Fragmento proporcionado =>
La independencia judicial tiene por objeto asegurar que las autoridades legislativas y de gobierno no puedan utilizar sus competencias legales para procurar que un caso sea resuelto ignorando el derecho. La independencia se garantiza, en primer lugar, limitando las competencias legales para afectar la posición de un juez. En particular, las autoridades legislativas y de gobierno deben carecer de competencia para remover a un juez, para trasladarlo contra su voluntad, o para disminuirle su sueldo. En segundo lugar, la independencia se garantiza prohibiendo a las autoridades sustraer un asunto de la decisión de un juez.

En una anterior publicación sostuve que la independencia judicial tiene por único propósito hacer posible que los jueces resuelvan conforme a derecho. Vale la pena insistir en el punto: ella no busca que los jueces resuelvan conforme a sus particulares simpatías o concepciones de lo justo. En la citada publicación expliqué de qué manera la nueva Constitución puede reforzar esa vinculación a la ley, actualmente debilitada. Quedó pendiente volver sobre la independencia judicial. ¿Qué instituciones constitucionales se necesitan para garantizar esta independencia?

Primero es necesario detenerse un momento a examinar el problema: ¿qué factores tienen el potencial de desviar al juez de su deber de resolver conforme a derecho? Son, por cierto múltiples. Desde un pobre conocimiento del derecho por parte del juez, pasando por una concepción errada de sus deberes como juez, hasta amenazas por parte de terceros. La independencia tiene por objeto remover algunos de estos factores: en particular, se trata de privar a toda autoridad del poder de influencia sobre las decisiones judiciales mediante la amenaza de afectar legalmente la posición del juez. La independencia es necesaria porque las autoridades de gobierno y legislativas tienen potestades que, de no limitarse, podrían afectar la posición de un juez. Ellas, por ejemplo, determinan la contratación, promoción y destitución de funcionarios; les fijan sus remuneraciones; las destinan a determinados servicios, etc. En ejercicio de estas potestades, la autoridad puede favorecer o perjudicar la posición de un funcionario. Y esa posibilidad de favorecimiento o perjuicio otorga a la autoridad poder para inducir al funcionario a actuar de determinada manera. Tratándose de los funcionarios de la administración del Estado está bien que así sea. Mal que mal, es la autoridad política la que responde políticamente por toda dicha administración, de manera que necesita contar con herramientas para asegurar que la voluntad del Estado, democráticamente determinada, se haga efectiva.

Objetivos =>
- a) Responda estas preguntas a partir del fragmento sobre la independencia judicial:
(i) ¿De qué tres competencias deben carecer las autoridades legislativas y de gobierno respecto de un juez?
(ii) Según la publicación anterior que se menciona, ¿cuál es el único propósito de la independencia judicial?
(iii) ¿Qué potestades de esas autoridades sobre los funcionarios se dan como ejemplo?
- b) Transcriba el pasaje del fragmento sobre la independencia judicial comprendido entre "La independencia judicial tiene por objeto" y "decisión de un juez.", ambos incluidos.
El material no interviene en esta actividad.

Datos proporcionados =>
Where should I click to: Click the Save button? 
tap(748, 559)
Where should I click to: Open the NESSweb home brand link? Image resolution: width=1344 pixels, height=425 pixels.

Las respuestas =>
- a)
(i) Remover a un juez, trasladarlo contra su voluntad y disminuirle su sueldo.
(ii) Hacer posible que los jueces resuelvan conforme a derecho.
(iii) Determinan la contratación, promoción y destitución de funcionarios, les fijan sus remuneraciones y los destinan a determinados servicios.

- b)
La independencia judicial tiene por objeto asegurar que las autoridades legislativas y de gobierno no puedan utilizar sus competencias legales para procurar que un caso sea resuelto ignorando el derecho. La independencia se garantiza, en primer lugar, limitando las competencias legales para afectar la posición de un juez. En particular, las autoridades legislativas y de gobierno deben carecer de competencia para remover a un juez, para trasladarlo contra su voluntad, o para disminuirle su sueldo. En segundo lugar, la independencia se garantiza prohibiendo a las autoridades sustraer un asunto de la decisión de un juez.